All of this is possible because the fog that clouded every day for fifteen years of my life lifted the second I got better. I could see clearly, remember things, hold information in my brain, concentrate, work, have friends, be a better mum and make up for the lost days and months and years that I’d flushed away. Every day now is a chance to make up some of that lost time, and every morning I’m happy to be here to live it.

I’ve done a huge amount of press about this, as I believe it’s still a massively misunderstood illness, and the more people who’ve had it – and have fully recovered, like me -that can speak out and explain what it’s really about, why it can happen, how serious it is, the after effects it leaves (I still have an irregular heart beat which terrifies me and my tooth enamel is a bit buggered in places) the more sufferers may be helped.

And I know I’ve helped many.
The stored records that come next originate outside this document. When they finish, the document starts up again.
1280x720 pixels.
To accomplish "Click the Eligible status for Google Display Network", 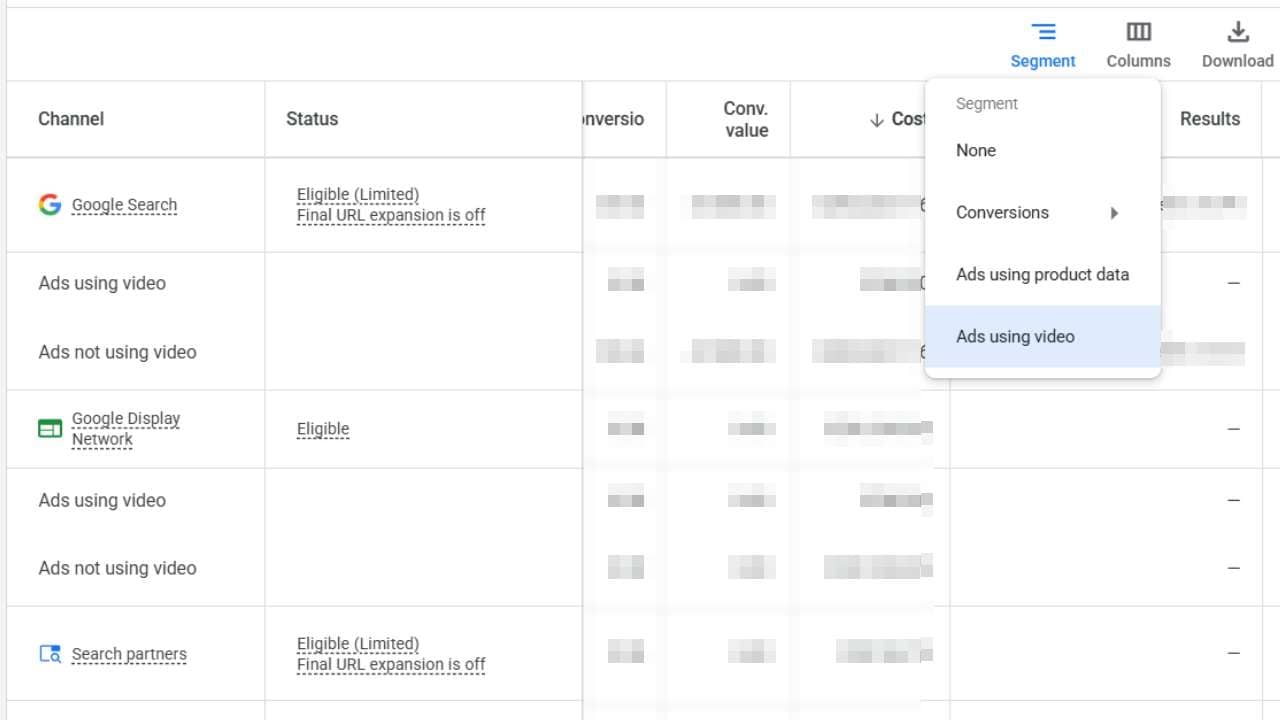I will [322, 428].
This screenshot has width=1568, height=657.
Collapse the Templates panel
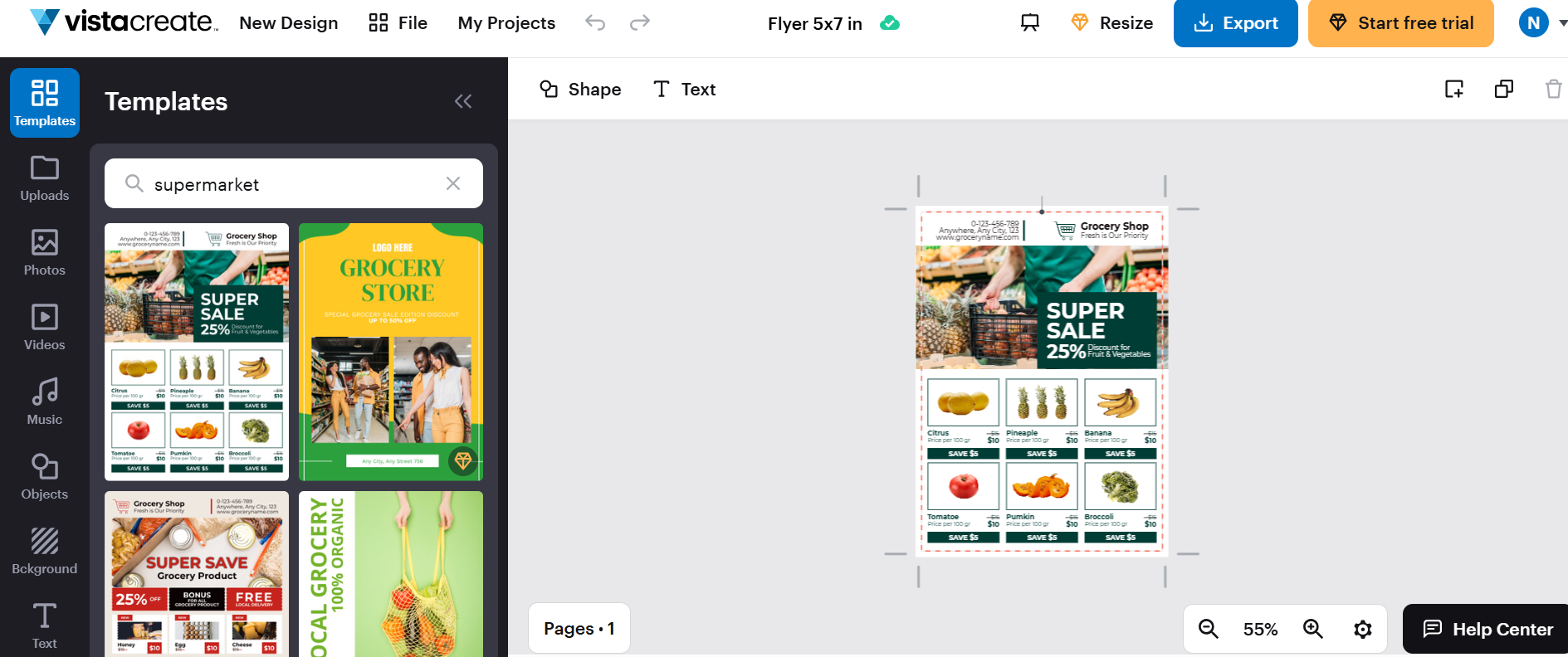coord(463,101)
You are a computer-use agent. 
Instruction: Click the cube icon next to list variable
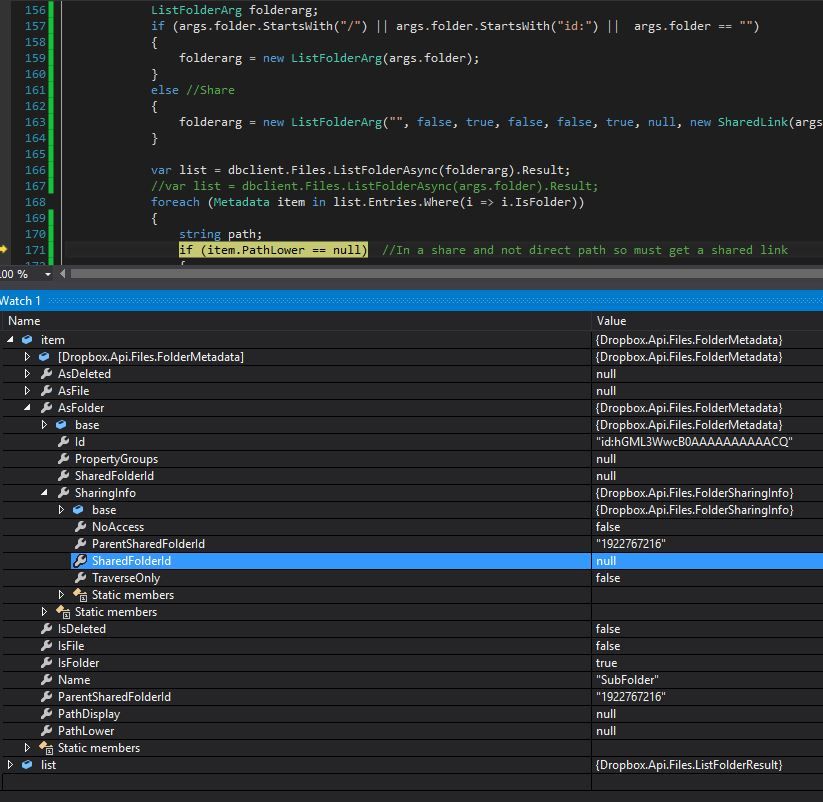27,765
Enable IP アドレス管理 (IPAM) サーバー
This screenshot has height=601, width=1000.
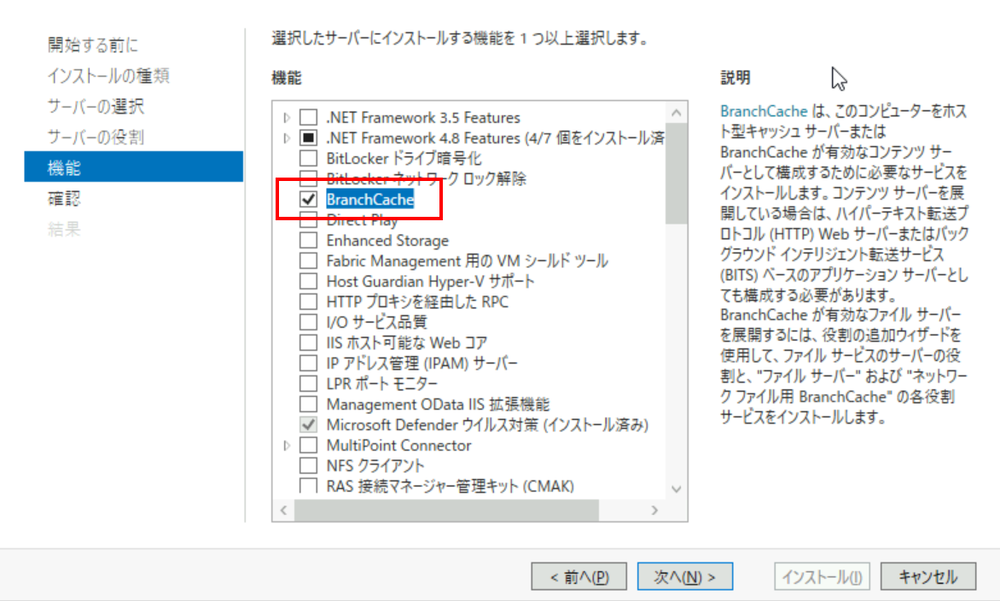point(308,363)
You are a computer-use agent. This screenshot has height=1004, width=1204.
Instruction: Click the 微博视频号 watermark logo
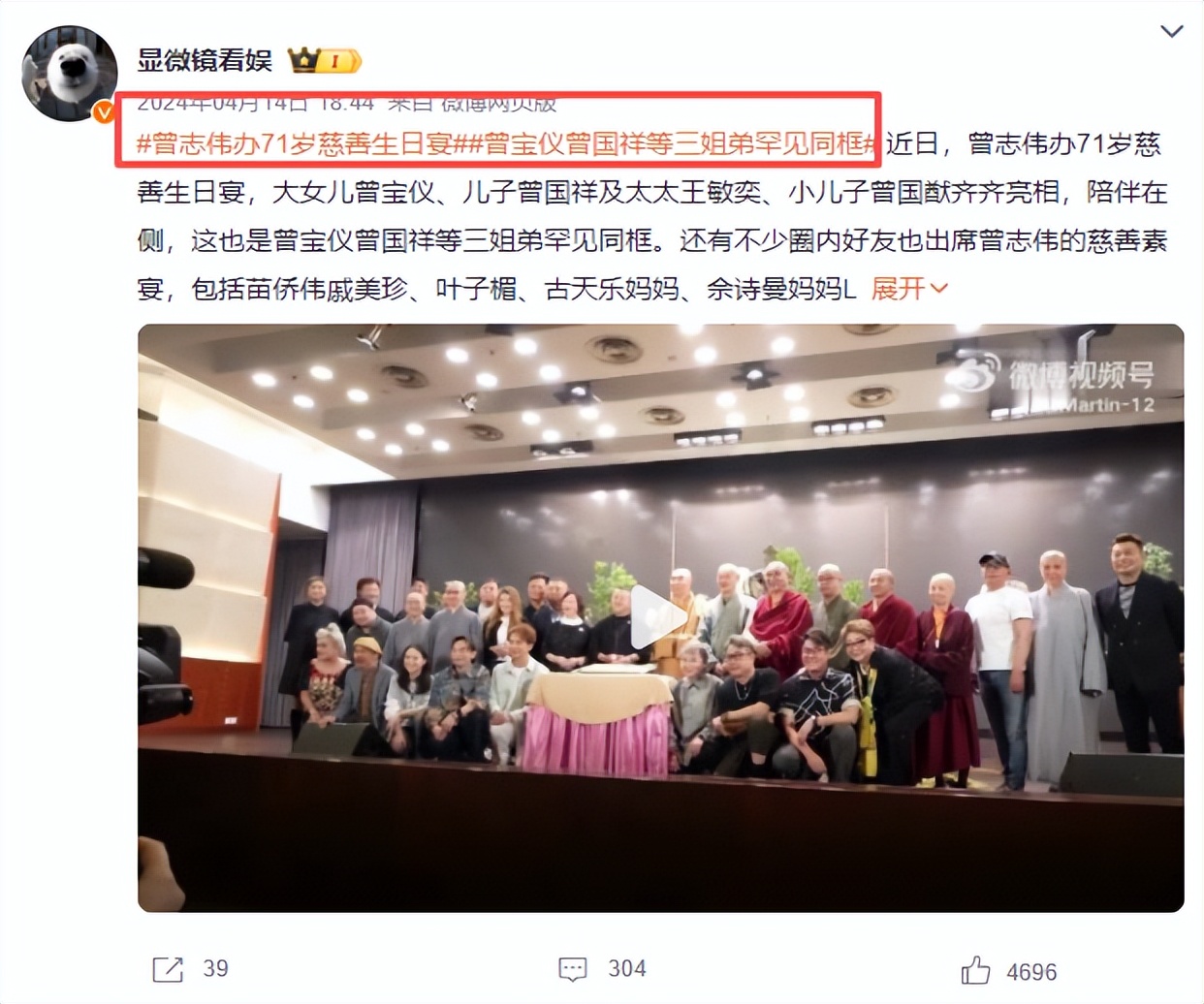(1052, 376)
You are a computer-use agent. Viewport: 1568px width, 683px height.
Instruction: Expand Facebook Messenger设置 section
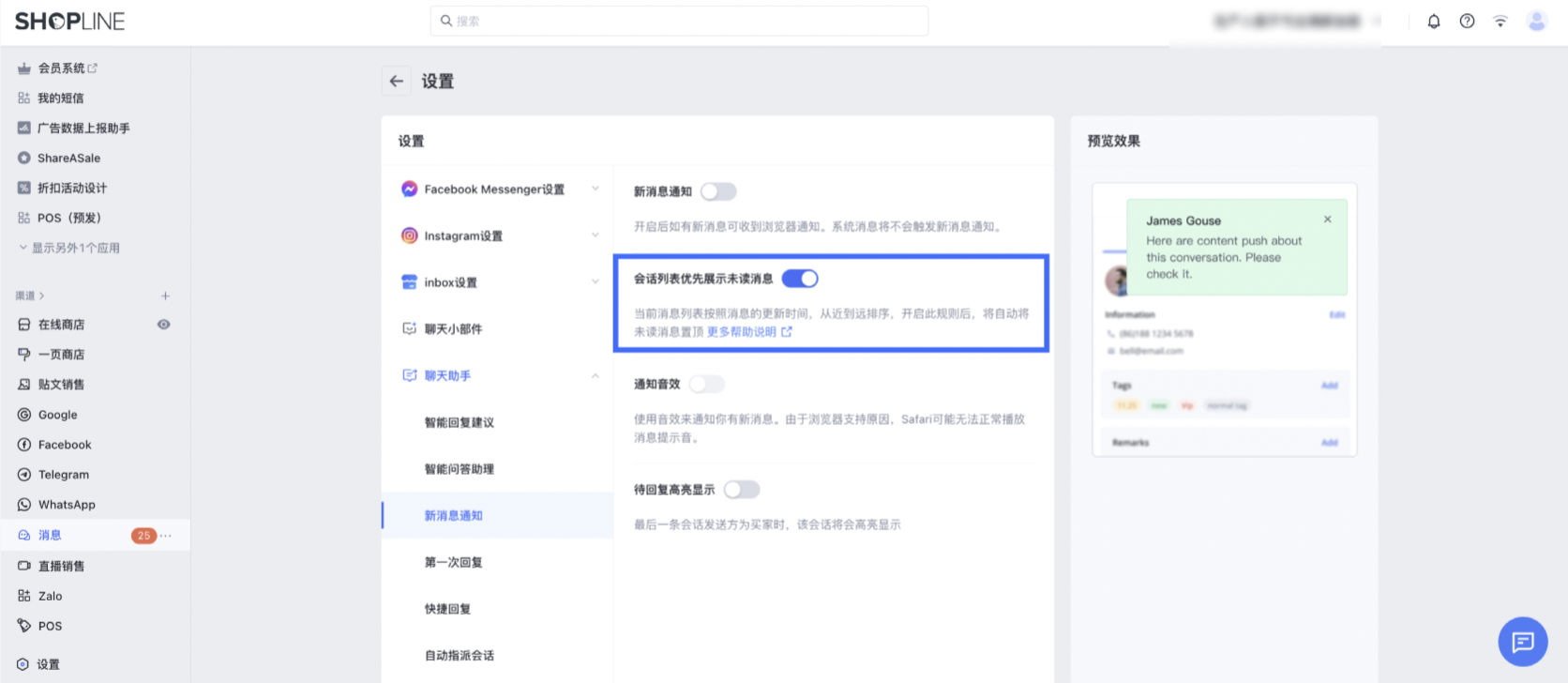(x=595, y=190)
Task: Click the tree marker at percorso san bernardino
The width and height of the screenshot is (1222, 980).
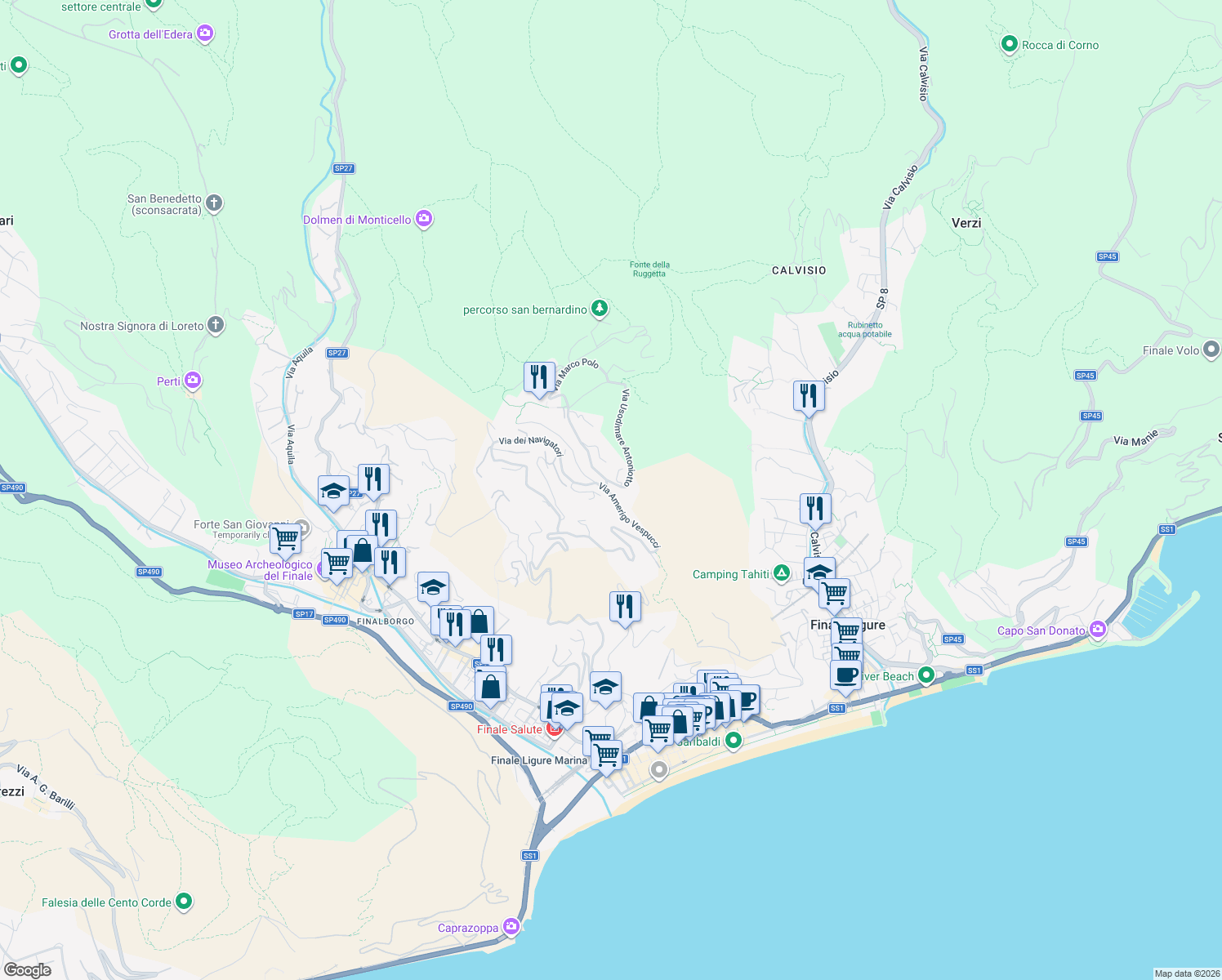Action: (599, 310)
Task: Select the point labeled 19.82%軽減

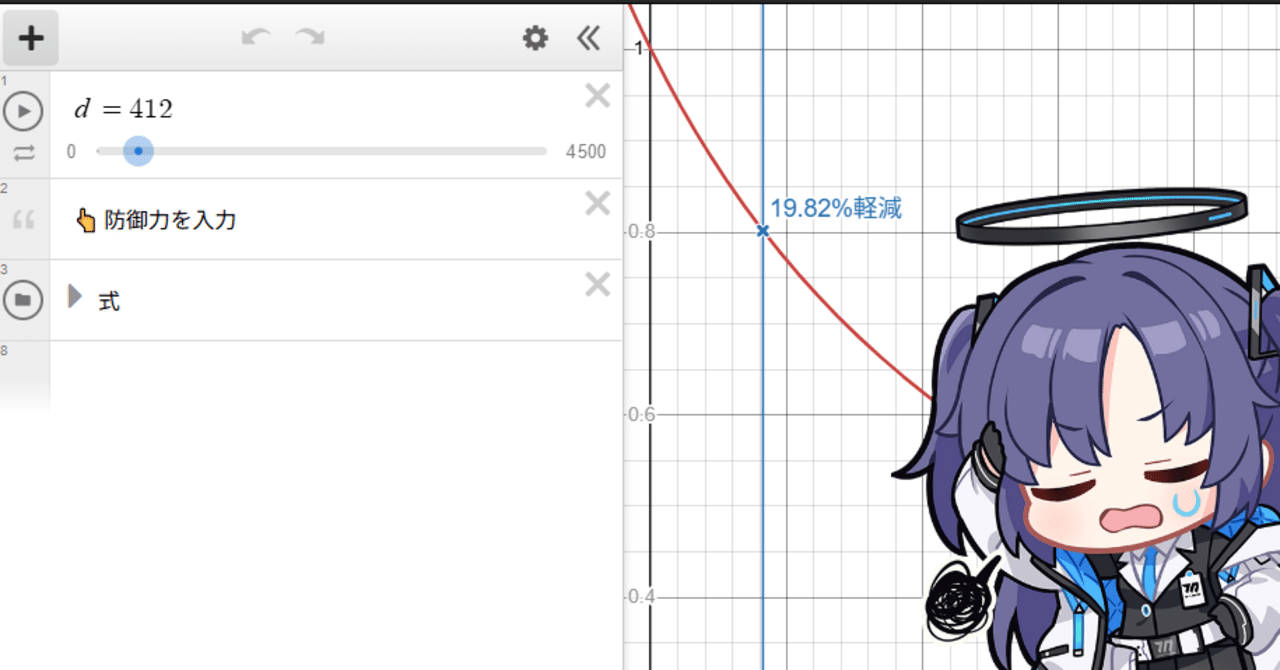Action: click(763, 230)
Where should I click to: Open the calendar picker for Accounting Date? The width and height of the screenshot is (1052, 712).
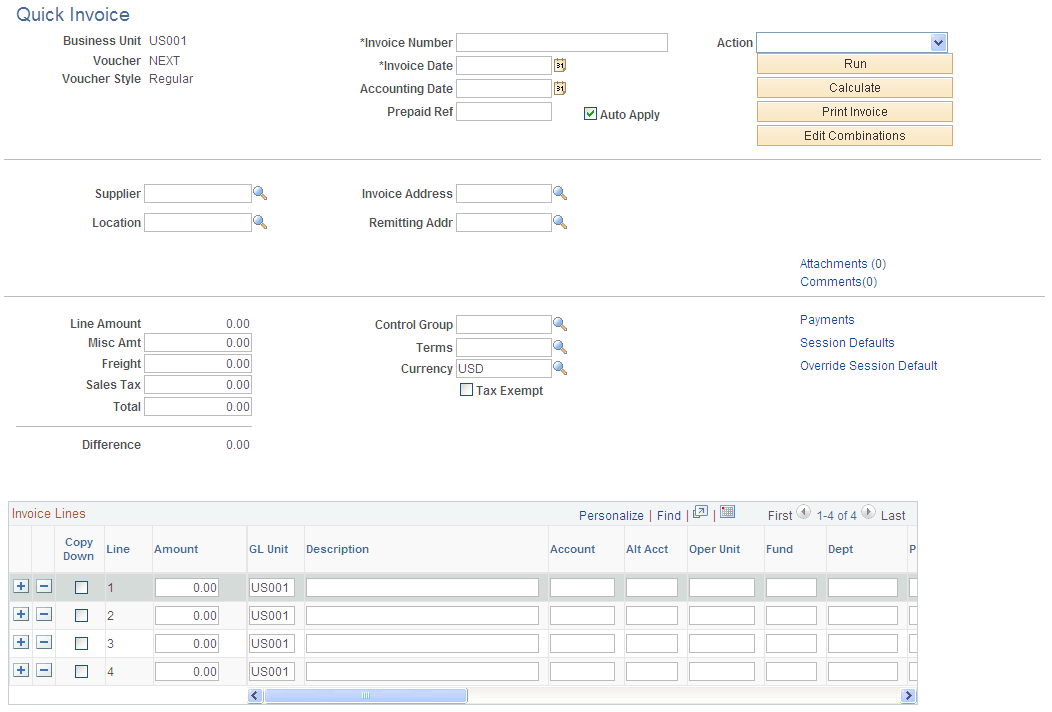(x=559, y=88)
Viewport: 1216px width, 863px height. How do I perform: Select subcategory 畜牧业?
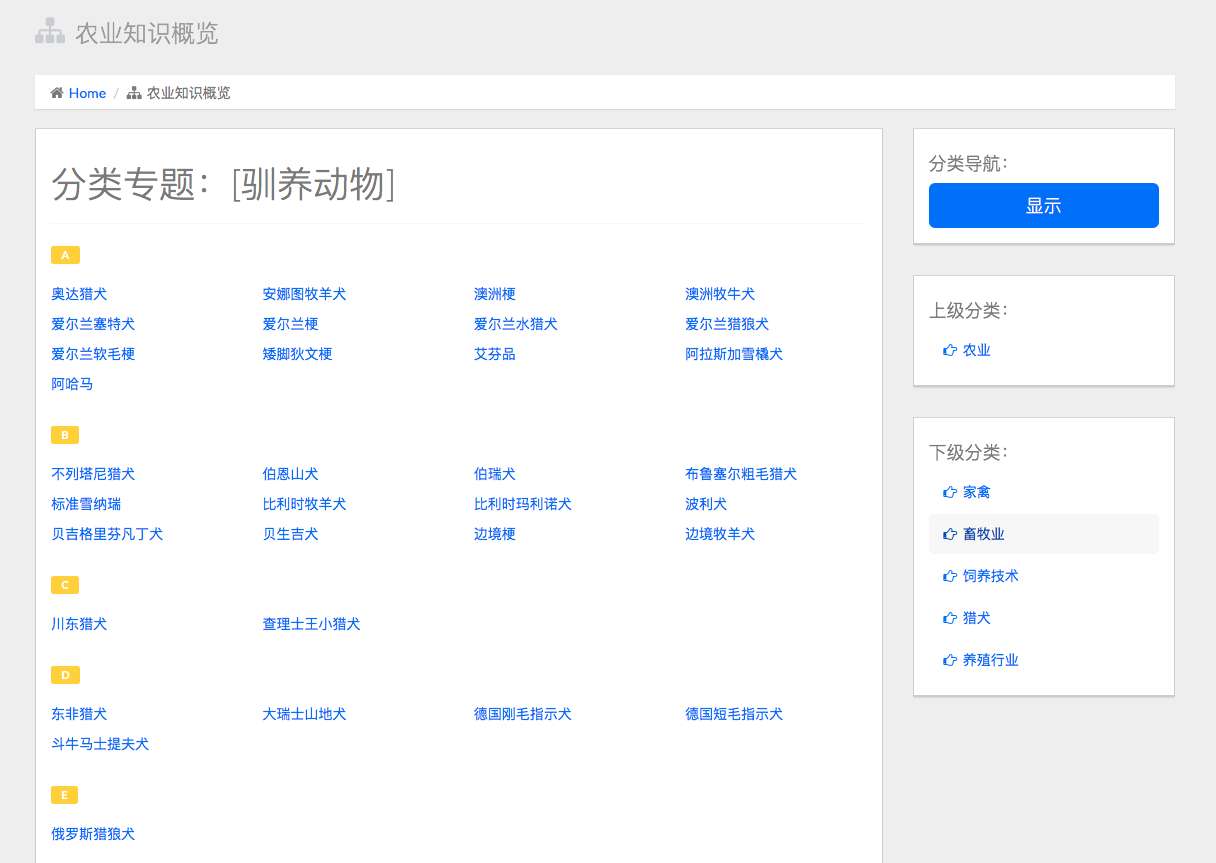click(x=983, y=534)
I’ve had piles of letters and emails from readers over the years, saying everything from ‘you’ve saved my life’ to ‘you’ve saved my marriage’ to ‘thank you for making me aware of what my daughter is suffering from. I had no idea it was so serious and we’ll seek help now.’
That kind of thing makes the embarrassment at speaking of something so ghastly and un-pretty, worthwhile.

One of the most helpful comments I’ve ever had about this came from Dr Hillary on GMTV not long ago. He said to me ‘You didn’t have an eating disorder while you were pregnant. You had a pregnancy during an eating disorder.’ He is so right, and if you are suffering, please, please try to get help and get it sorted. It CAN get better. It CAN go away forever. And when it does you won’t believe how much EASIER and BETTER life is when you don’t have an eating disorder screwing up your brain 24/7.

I’ve not seen the Grazia piece yet, but I’m going to pop out now, slither across the ice and buy my copy. If you get a sec, do the same. They’ve no doubt chosen the worst mug-shot of me and Emily, but never mind. She’s an incredible girl, and all I can do is hope that I raise her to believe in herself and to be happy. And to come to me if she’s not.

Thanks for trawling through this. Like I said, not so funny today, but hey, because I’m better, now there’s always a tomorrow.